Beating Kildare, and thus picking up a first 2021 Division 1 win, without the banned quartet of Pádraig Hampsey, Peter Harte, Kieran McGeary, and Michael McKernan sure does make it easier for Tyrone to put the penalties behind them. Also, the county, as Dooher’s partner Feargal Logan knows only too well having represented players in front of the GAA’s disciplinary bodies, is used to facing such problems in All-Ireland SFC title defending years. In 2004, Stephen O’Neill was given a four-week suspension for clashing with Éamonn Fitzmaurice who also received the same punishment.

“The Battle of Omagh” came in 2006 after which three players were issued bans which like Dublin’s four were later rescinded. In 2009, Ryan McMenamin was handed an eight-week ban arising from that February’s Division 1 games against Kerry. Later in the campaign, Tommy McGuigan picked up a four-week penalty following an incident in the fixture with Derry.

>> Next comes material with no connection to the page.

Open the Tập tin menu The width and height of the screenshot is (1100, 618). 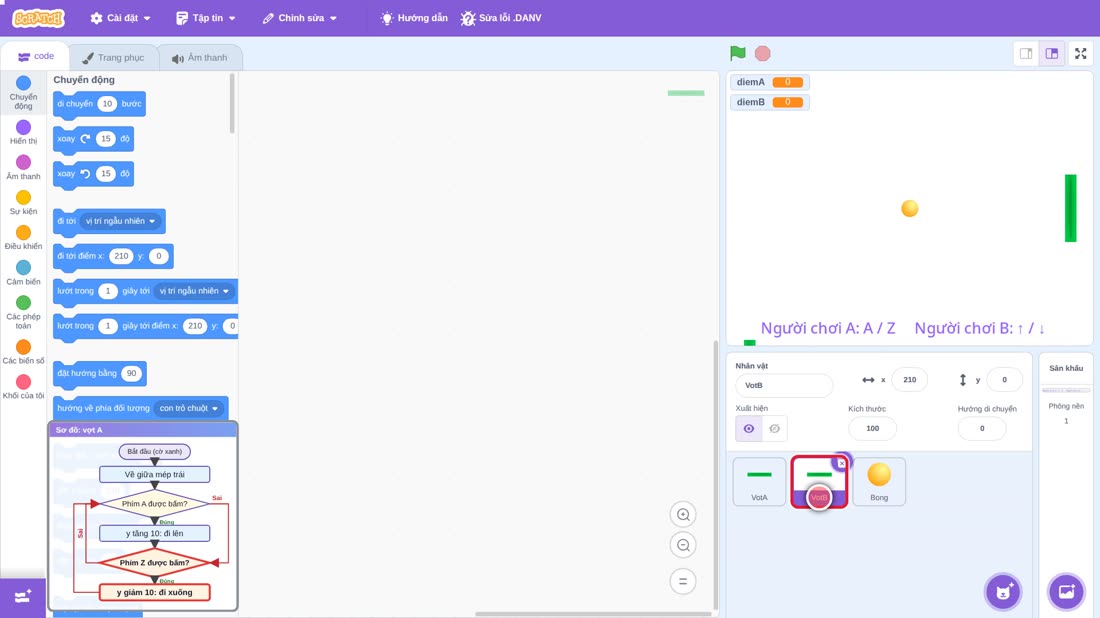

A study of other defending champions would likely show them to be as sparky in the early part of the following year, Limerick being an example, but it is believed Tyrone would have taken cases to the Central Appeals Committee had more information been furnished to them. Privately, they feel hard done by but after they were offered a second extension for last year’s All-Ireland semi-final, they can’t be too angry with the GAA’s competition bodies.

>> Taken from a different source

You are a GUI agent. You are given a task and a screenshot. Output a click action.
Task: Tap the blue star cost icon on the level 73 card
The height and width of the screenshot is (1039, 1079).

GAA’s sister organisations must look at bigger picture

On a weekend where Sarsfields and Slaughtneil’s All-Ireland senior camogie semi-final was moved from Cavan to Wexford, the onus on the Camogie (CA) and Ladies Gaelic Football Associations (LGFA) to merge with the GAA was highlighted again.

As the Gaelic Players Association call for minds to focus, it’s not as if it hasn’t been tried. In 2013, then GAA president Liam O’Neill begun work in amalgamating the organisations and there was agreement in principle from the GAA and CA but the stumbling block was the LGFA.

“It wasn’t just their leadership, this was their full Central Council,” he said back in 2020. “Every county there said ‘no’ so that was that because you can’t force a marriage, you can’t force a union and people didn’t want it.”

O’Neill spelt out the issue: “What I was proposing wasn’t easy because if it was easy it would have been done long ago. If you wanted change, you had to dismantle three organisations and build a new one. That’s not easy because people have positions and they look at ‘what’s in it for me, how is it going to affect me?’”

Moves like the Camogie Association, who had no sponsor for their blue riband competition last year, to avail of the GAA’s commercial department in procuring backers are positive but if the GAA family is to become one, the sister organisations have to look at the bigger picture.